Hixson v. Salem Corp.

673 S.W.2d 345 | Tex. App. | 1984

PER CURIAM.

Doris Hixson and Suzanne Jordan appeal an adverse summary judgment. On appeal they claim that Tex.Rev.Civ.Stat.Ann. art. 5536a (Vernon Supp.1984) — a ten year limitations statute for architects, engineers, and others in construction — does not apply to corporations simply because they employ engineers. We find that a fact question exists and reverse.

In 1951, Lone Star Steel entered into an agreement with Salem Engineering Company to buy a gas-fired roller hearth reheat furnace which was installed in 1953. On February 8, 1979, Albert Hixson was killed in an industrial accident at Lone Star Steel when part of his clothing caught in one of the roller conveyer shafts pulling him into the equipment. His wife, Doris Hixson, and daughter, Suzanne Jordan, sued Salem Corporation alleging that it had manufactured and placed into the stream of commerce a defectively designed conveyer or one which lacked adequate warnings causing the product to be unreasonably dangerous. Salem filed its motion for summary judgment asserting limitations as a defense.

Article 5536a, entitled Architects, Engineers and Persons Performing or Furnishing Construction or Repair of Improvement to Real Property reads:

Section 1. There shall be commenced and prosecuted within ten years after the substantial completion of any improvement to real property or the commencement of operation of any equipment attached to real property, ... all actions ... for any injury, ... or for wrongful death, arising out of the defective or unsafe condition of any such real property ... against any registered or licensed engineer or architect in this state performing or furnishing the design, planning, inspection of construction of any such improvement, equipment or structure ....
Sec. 2. There shall be commenced and prosecuted within ten years after the substantial completion of any improvement to real property ... all actions ... for damages ... or for wrongful death ... arising out of the defective or unsafe condition of any such real property or any deficiency in the construction or repair of any improvements on such real property against any person performing or furnishing construction or repair of any such improvement ....

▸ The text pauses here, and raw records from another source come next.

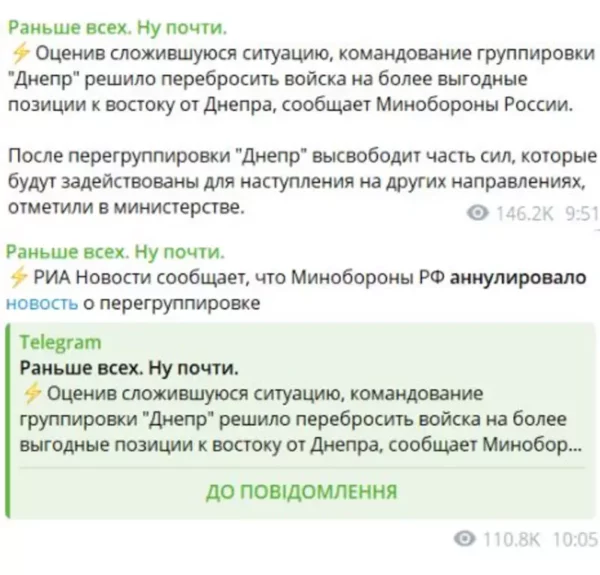Screen dimensions: 600x575
Task: Click the lightning bolt inside the quoted preview
Action: pyautogui.click(x=32, y=393)
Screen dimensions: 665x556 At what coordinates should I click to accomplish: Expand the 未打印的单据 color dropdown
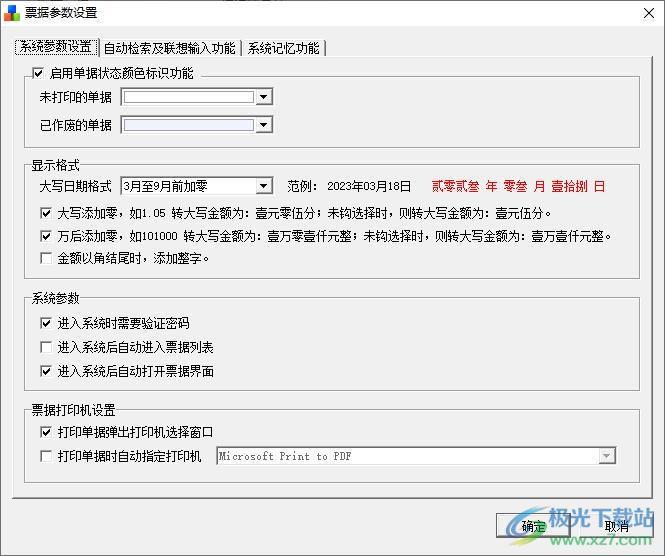264,97
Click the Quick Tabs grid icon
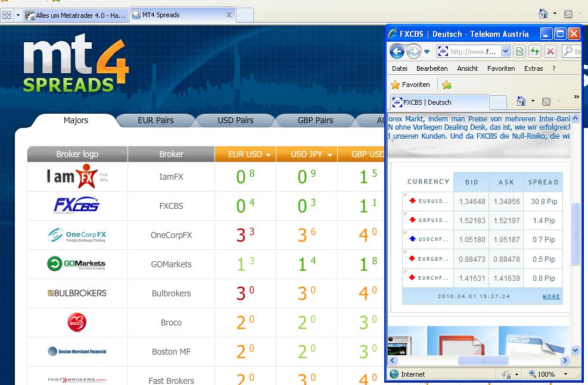588x385 pixels. point(7,15)
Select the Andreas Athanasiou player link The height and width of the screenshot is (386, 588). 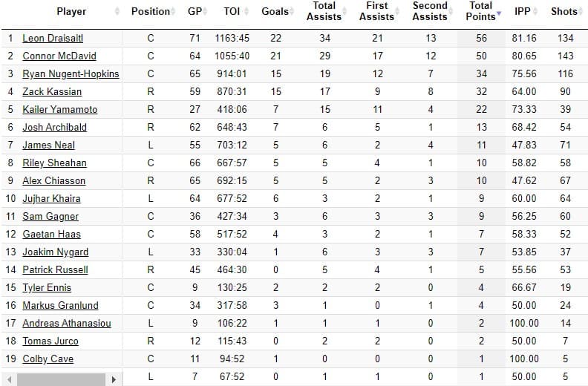66,323
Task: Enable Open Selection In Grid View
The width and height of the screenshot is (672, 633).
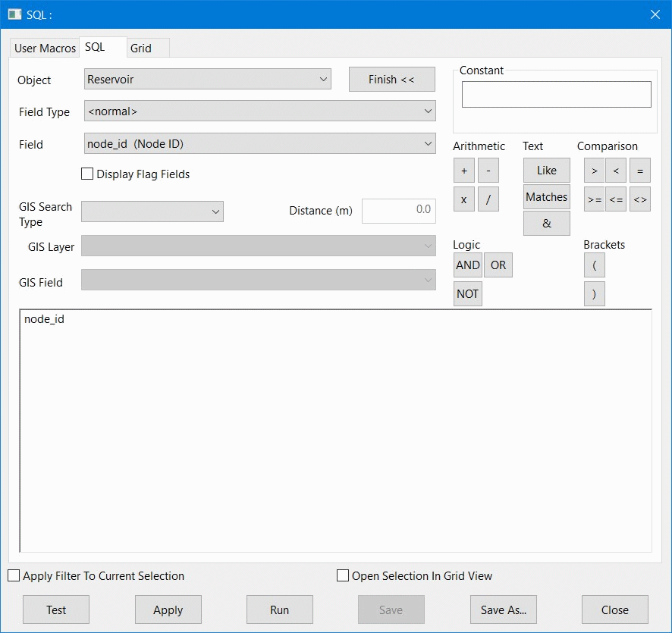Action: pos(342,575)
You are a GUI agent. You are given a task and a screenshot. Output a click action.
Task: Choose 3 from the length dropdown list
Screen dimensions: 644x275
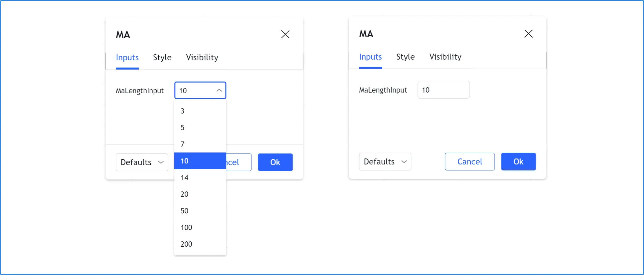[200, 111]
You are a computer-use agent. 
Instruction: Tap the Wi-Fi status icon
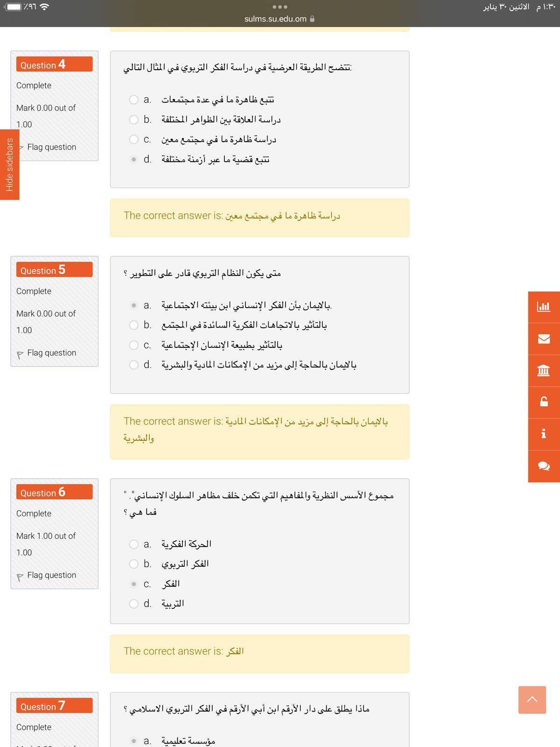pos(44,7)
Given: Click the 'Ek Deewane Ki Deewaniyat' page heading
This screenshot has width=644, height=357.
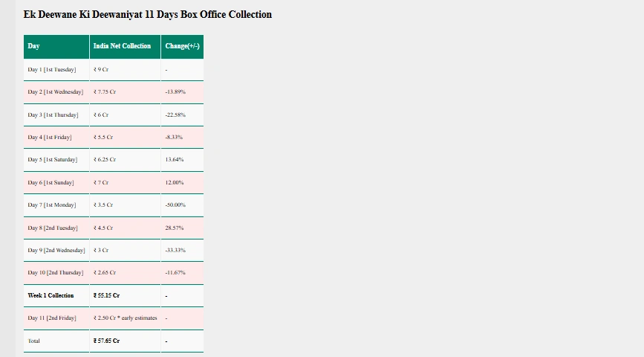Looking at the screenshot, I should pos(147,14).
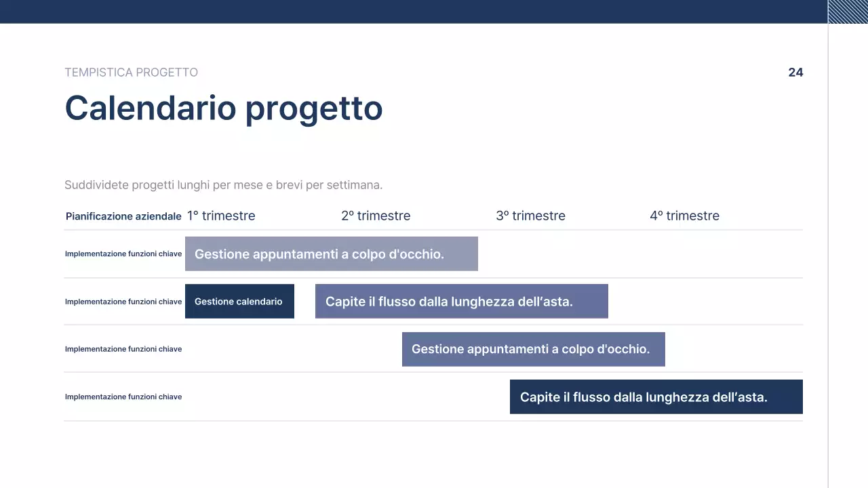Select the '2° trimestre' column header
The image size is (868, 488).
[376, 216]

Salem claims that it is an engineering corporation and that it had designed and constructed an improvement to real property in 1953, that more than ten years elapsed since then, and therefore Hixson’s suit was barred.

In our review of a summary judgment proceeding we apply the following rules: (1) The movants have the burden of showing that there is no issue of material fact and that they are entitled to judgment as a matter of law; (2) in deciding where there is a disputed material fact issue, we accept as true evidence favorable to the nonmov-ant; and (3) we indulge every reasonable inference in favor of nonmovants and resolve doubts in their favor. Tex.R.Civ.P. 166-A; Wilcox v. St. Mary’s University at San Antonio, 531 S.W.2d 589 (Tex.1975).

In applying these standards we hold that Hixson and Jordan raised a genuine issue of fact. Salem had to show that it is an engineer within the meaning of Article 5536a. The summary judgment evidence fails to conclusively establish this point, therefore there exists a genuine issue of fact.

We reverse and remand the cause for trial.